The liturgy for the feast of the Assumption links Mary with the woman clothed by the sun in the book of Revelation.


The liturgy for the feast of the Assumption links Mary with the woman clothed by the sun in the book of Revelation.

November 11, 2013

The most dramatic "Marian" passage in the New Testament is the story in Revelation 12 describing "a woman clothed with the sun" who gives birth to a son "who is to rule all nations with a rod of iron."

A first glance at this chapter could leave one with the impression that it is a symbolic description of Mary giving birth to Jesus. Early Church writers, however, did not see it that way.
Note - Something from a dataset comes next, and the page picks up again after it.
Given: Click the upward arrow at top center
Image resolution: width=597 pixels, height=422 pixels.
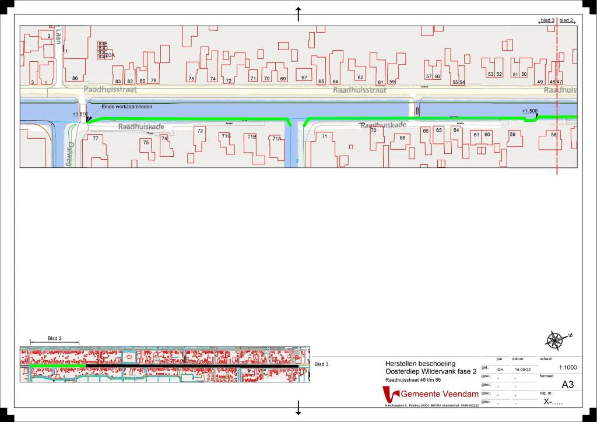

They typically understood the woman clothed with the sun as the new Israel, the Church.

It wasn't until the fourth century that the woman in this vivid description of the battle between good and evil was interpreted by some as referring to Mary. Only in the Middle Ages was Mary widely seen as the one symbolized in Revelation 12.

Even today, most Scripture scholars are reticent to see this story as a reference to Mary. Rather, they see it as a Christian adaptation of a myth found in several cultures in the ancient world about a goddess who would give birth to a saviour-king who would be pursued by a horrible monster personifying evil.

The notion that the woman clothed with the sun represents the Church is supported by the fact that the dragon in the story is angry not only with the woman, but also with her children – "those who keep the commandments of God and hold the testimony of Jesus" (12.17).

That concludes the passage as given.